Álvaro Cruz y el cartel de contratos de Bogotá

El ente investigador imputaría cargos al gobernador de Cundinamarca por cohecho, abuso de confianza e interés indebido en contratos. Nexos con ICM Ingenieros y supuestas coimas de $800 millones lo enredan.

El gobernador de Cundinamarca, Álvaro Cruz, será llamado en los próximos días a audiencia de imputación de cargos. / Archivo

Las declaraciones de contratistas vinculados al millonario desfalco al Distrito conocido como el carrusel de la contratación, durante la alcaldía de Samuel Moreno, y las pruebas recolectadas en los allanamientos a la oficina y vivienda del gobernador de Cundinamarca, Álvaro Cruz, y a las instalaciones de las compañías Incoasfaltos e ICM Ingenieros, realizados en mayo pasado, tienen hoy al funcionario en un laberinto del que puede salir sin su cargo y hasta terminar tras las rejas.

Con pruebas que, según el ente investigador, son suficientes para demostrar los nexos entre Cruz y el carrusel, esa entidad anunció que en una audiencia en el Tribunal Superior de Bogotá le imputará al gobernador los delitos de interés indebido en la celebración de contratos, cohecho por dar y ofrecer y abuso de confianza calificado.
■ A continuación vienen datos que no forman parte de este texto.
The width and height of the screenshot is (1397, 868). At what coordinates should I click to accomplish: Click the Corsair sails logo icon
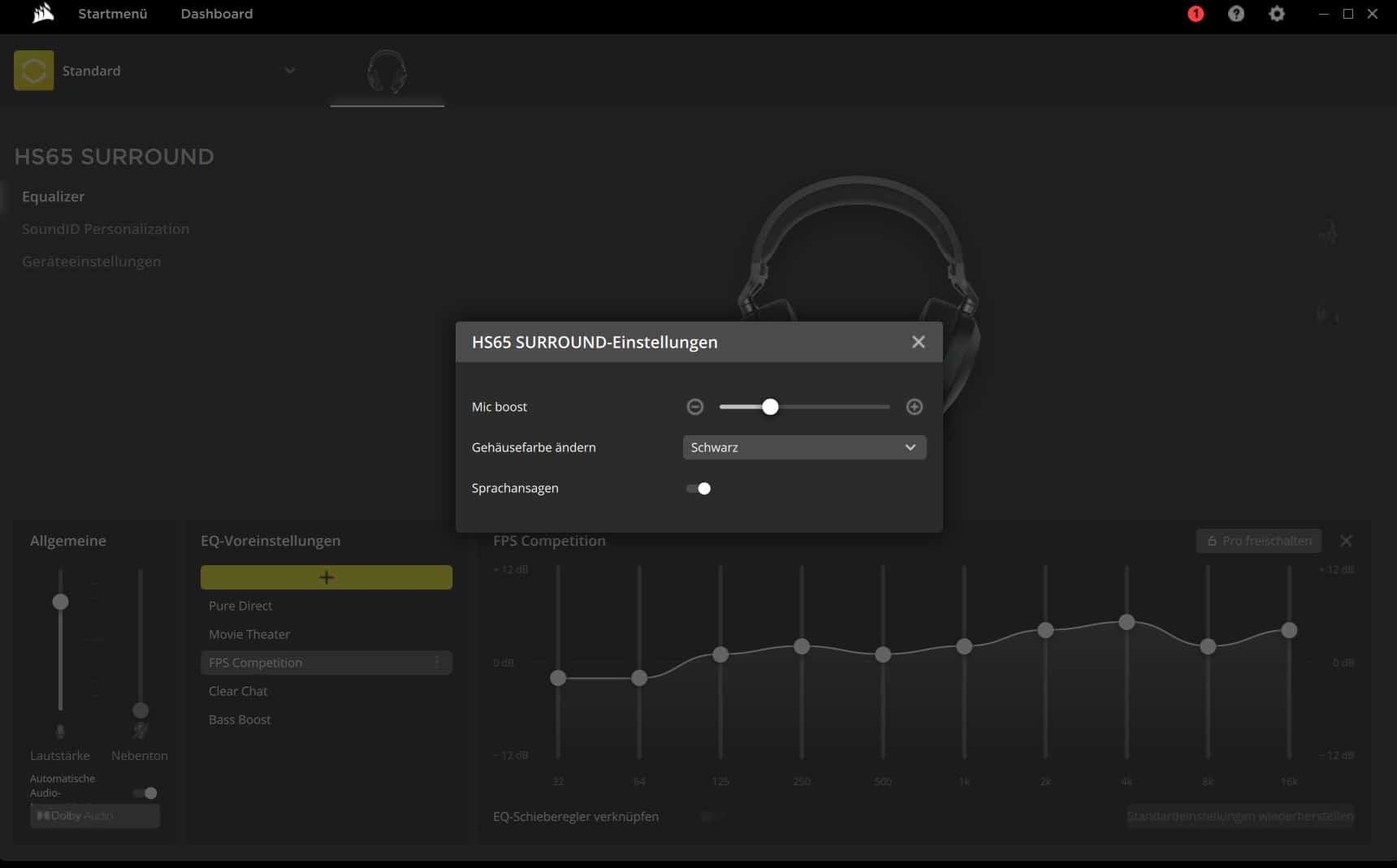(43, 14)
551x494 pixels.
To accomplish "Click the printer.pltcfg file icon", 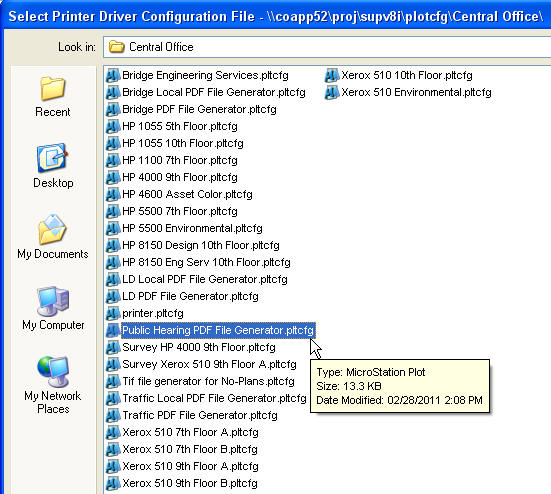I will (x=113, y=313).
Según la Fiscalía, por la gravedad de lo acontecido solicitará también que le sea impuesta una medida de aseguramiento al mandatario departamental.

Según el ente investigador, el gobernador sería responsable de entregar, entre diciembre de 2009 y febrero de 2010, sobornos por $800 millones a funcionarios de la Unidad de Mantenimiento y Rehabilitación Vial de Bogotá y a concejales de la ciudad que manejaban la entidad a su antojo. $800 millones que, según la Fiscalía, habrían salido del anticipo de un contrato por $24.000 millones que fue adjudicado a la Unión Temporal Asfaltos 2009, que estaba integrada por Incoasfaltos y una empresa asesorada por Cruz y protagonista de este caso: ICM Ingenieros.

Al ya complicado expediente de Cruz se sumó a principios de esta semana el testimonio difundido por Noticias Caracol de Gabriel Molina Ruiz, gerente de Incoasfaltos, que aceptó haber girado cheques, por orden de Cruz, que fueron usados para pagar comisiones ilegales a concejales de Bogotá, entre ellos Andrés Camacho, Orlando Parada e Hipólito Moreno, condenados por el carrusel de la contratación.

En múltiples ocasiones Cruz ha manifestado que jamás incurrió en los hechos que han mencionado los exconcejales y algunos contratistas. De hecho, en una entrevista con El Espectador dijo hace unos meses que las acusaciones en su contra tienen como trasfondo el interés de recibir beneficios a cambio de ensuciar su nombre. “El sistema penal da beneficios a quienes logran involucrar a personas de jerarquía alta. Como yo soy gobernador, me están involucrando para ver qué logran. Que prueben con documentos si he cometido algún delito”. Además, agregó: “Hay varias personas procesadas por el carrusel que tenían contratos con la Gobernación, y cuando yo llegué, puse muchos en orden, los acabé y cobré multas. Por eso varios de ellos están bravos conmigo. Con esos antecedentes, es evidente que quieren debilitarme”.

Aunque desde 2013 el nombre de Álvaro Cruz empezó a escucharse en los juicios de los investigados por el carrusel, la relación del gobernador con este escándalo, puntualmente su poder en ICM Ingenieros, no ha sido clarificada. No obstante, en mayo, tanto Noticias Caracol como el periodista Daniel Coronell presentaron unos documentos que al parecer habrían sido firmados por el gobernador como representante de la firma de construcción en la compra de unos predios en Florida (Estados Unidos).

La investigación pretende establecer si el poder del gobernador dentro de la compañía era tal que, por así decirlo, era el jefe a la sombra, o si era, como Cruz dice, un simple asesor. Mejor dicho, esclarecer si tenía tanto poder como para beneficiarse del contrato, cuyo valor inicial fue de $15.639 millones pero que, después de tres adiciones, le terminó costando al Distrito casi $24.000 millones.

Estas acusaciones se dan en momentos en que la puja por la Gobernación de Cundinamarca se encuentra al rojo vivo con las candidaturas de Nancy Patricia Gutiérrez, apoyada por los liberales, el Centro Democrático y posiblemente el conservatismo, y Jorge Rey, candidato por el resto de la Unidad Nacional, peleándose el poder del departamento.

El gobernador, quien permaneció ayer en reuniones con sus abogados, no se ha pronunciado al respecto. No se descarta su renuncia y que, al final, no sea él quien le entregue la posta a Gutiérrez o a Rey.